Wednesday 13 May 2015

Virtual Floppy Drive Creates Serious Leak In Virtual Machines


Researchers have discovered an eleven year old and serious vulnerability in various virtualization platforms, allowing an attacker to escape from virtual machines. The vulnerability has security Crowd Strike called " Venom got "and is located in the virtual floppy disk controller (FDC) of QEMU. QEMU, which stands for Quick Emulator, is free and open source virtualization software.

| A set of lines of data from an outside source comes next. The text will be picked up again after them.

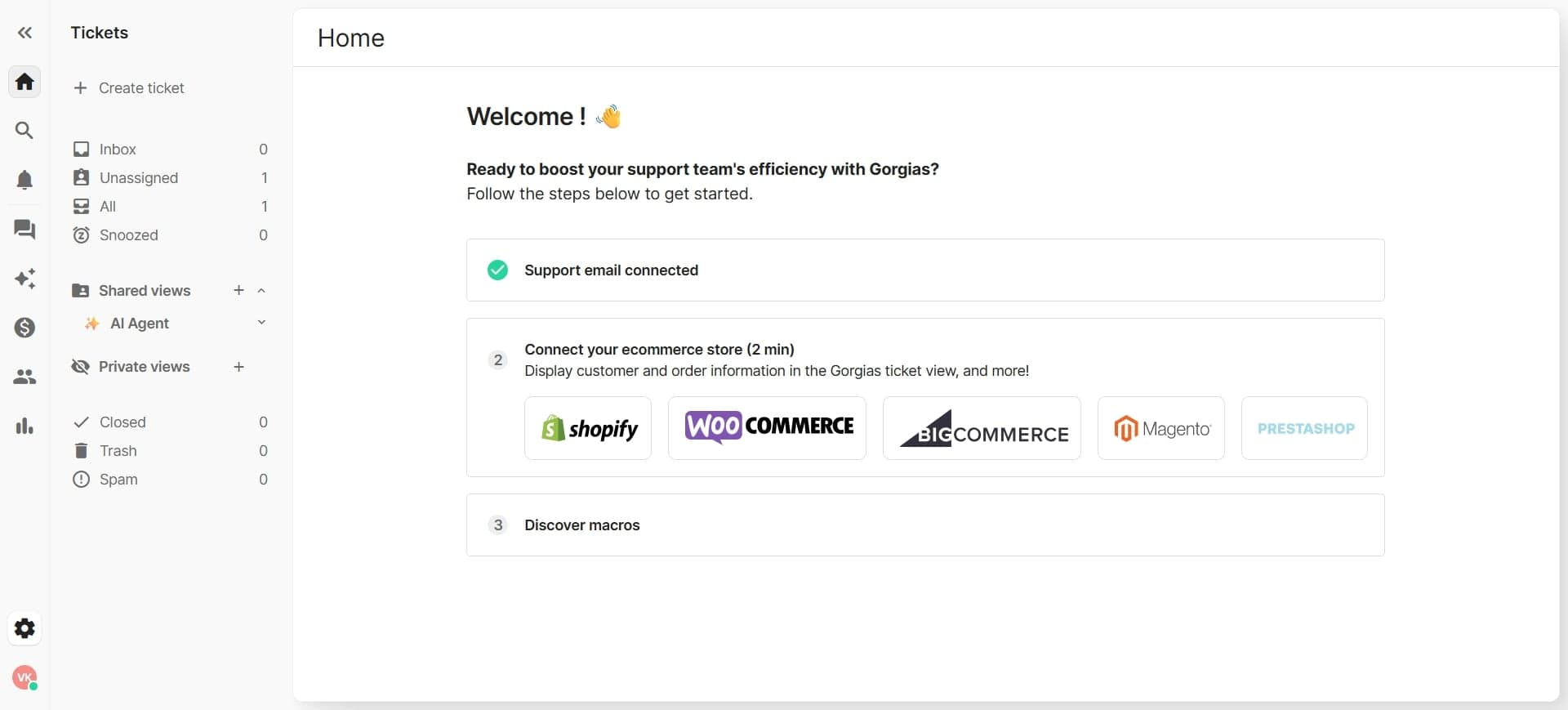The image size is (1568, 710).
Task: Click the Create ticket button
Action: [x=130, y=87]
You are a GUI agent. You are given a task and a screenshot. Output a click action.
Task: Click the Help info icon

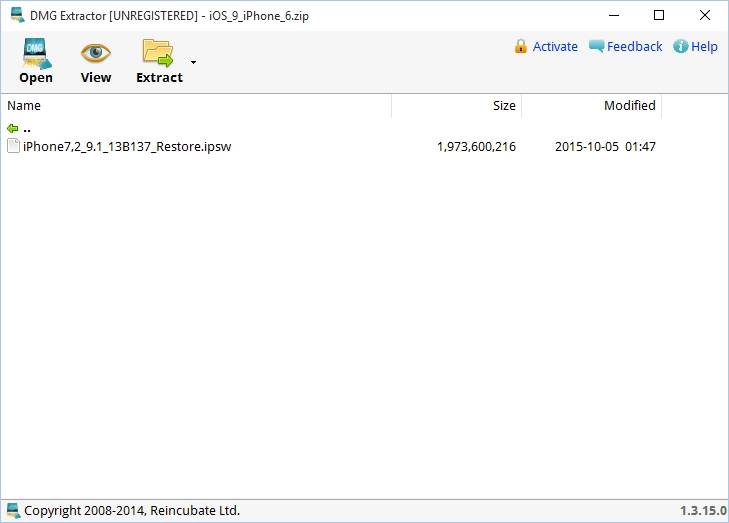[680, 46]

The vulnerable code is used by various appliances and virtualization platforms including Xen, KVM and QEMU client. Popular virtualization software such as VMware, Microsoft Hyper-V hypervisor and Bochs is not vulnerable. By using the vulnerability that may escape an attacker out of the virtual machine and then, whether or not to get over the other virtual machines, access to the network. While floppy disks no longer be used, would provide many standard virtualization solutions from a virtual floppy drive.

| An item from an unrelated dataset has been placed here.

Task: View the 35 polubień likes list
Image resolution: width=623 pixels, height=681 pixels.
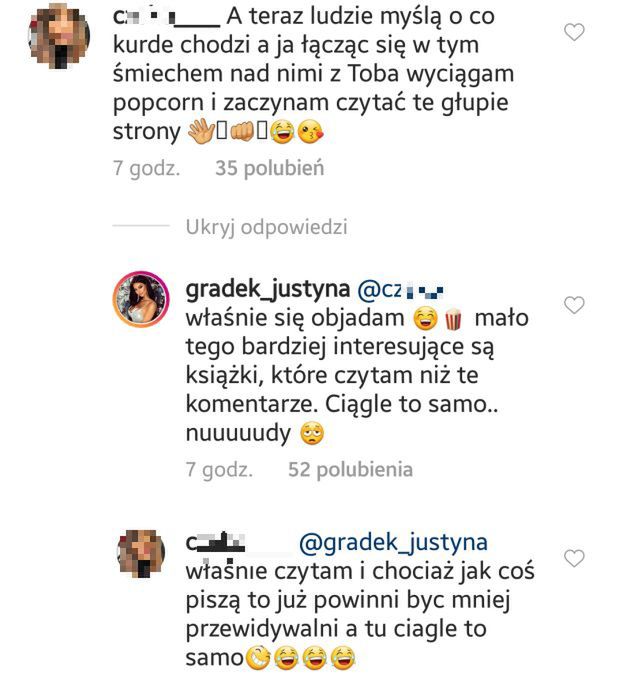Action: (270, 169)
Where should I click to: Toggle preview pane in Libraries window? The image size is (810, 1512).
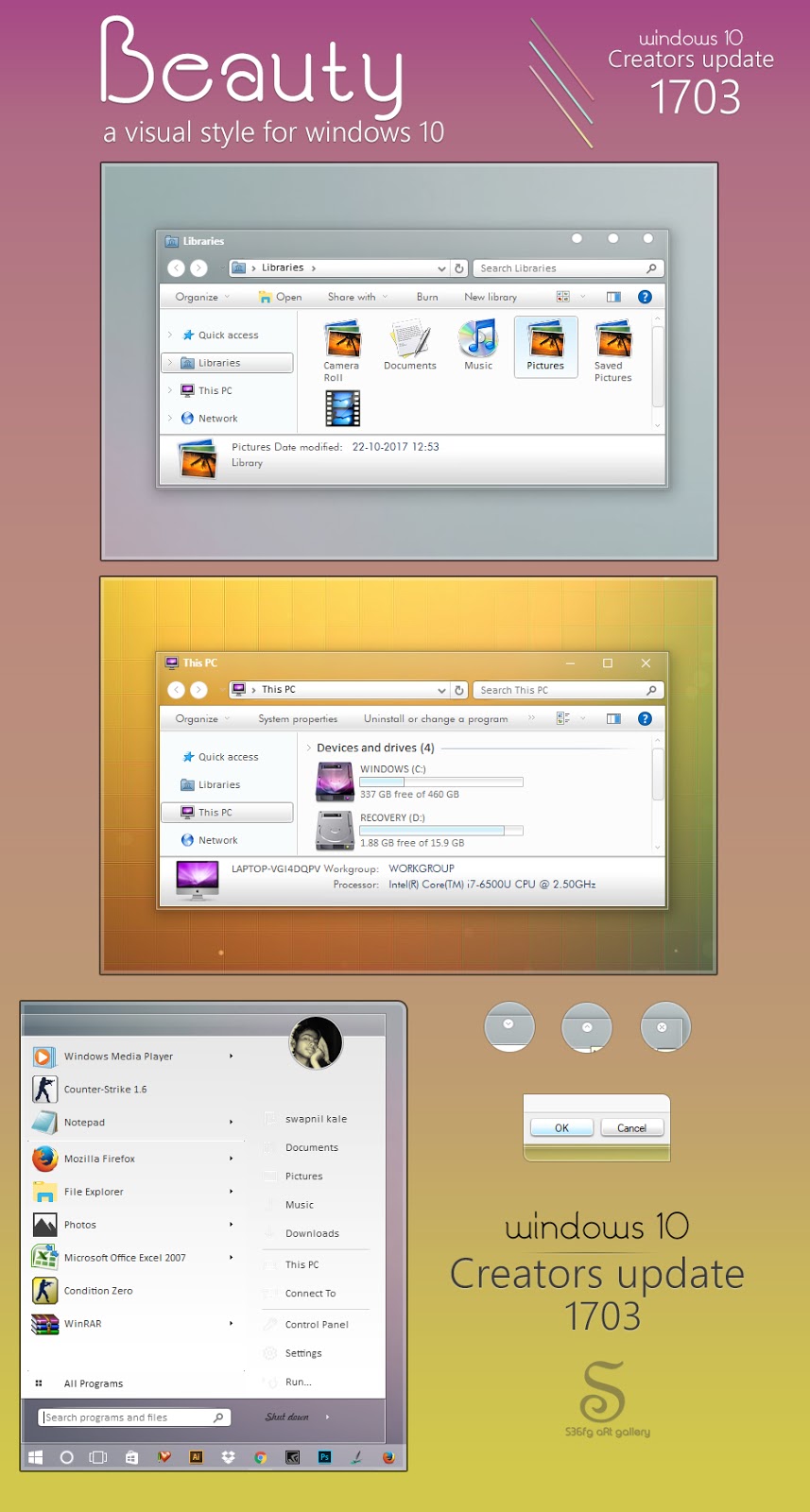coord(613,297)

By attacking the Venom leak can get assailants as Crowd Strike access to intellectual property of companies, as well as sensitive and personally identifiable information. Possibly would be thousands of organizations and millions of users of sensitive virtual machines use risk. The leak would be present in the code since 2004. Yet there are no attacks observed in the wild. To carry out the attack must have an attacker or malware on root or administrator privileges on the host system.

For QEMU Project, Xen Project and Red Hat have now been released security updates. Another solution is to configure the virtual machine hypervisor in a certain way, the impact of the vulnerability can reduce or even prevent altogether. Something Crowd Strike in the advisory explains.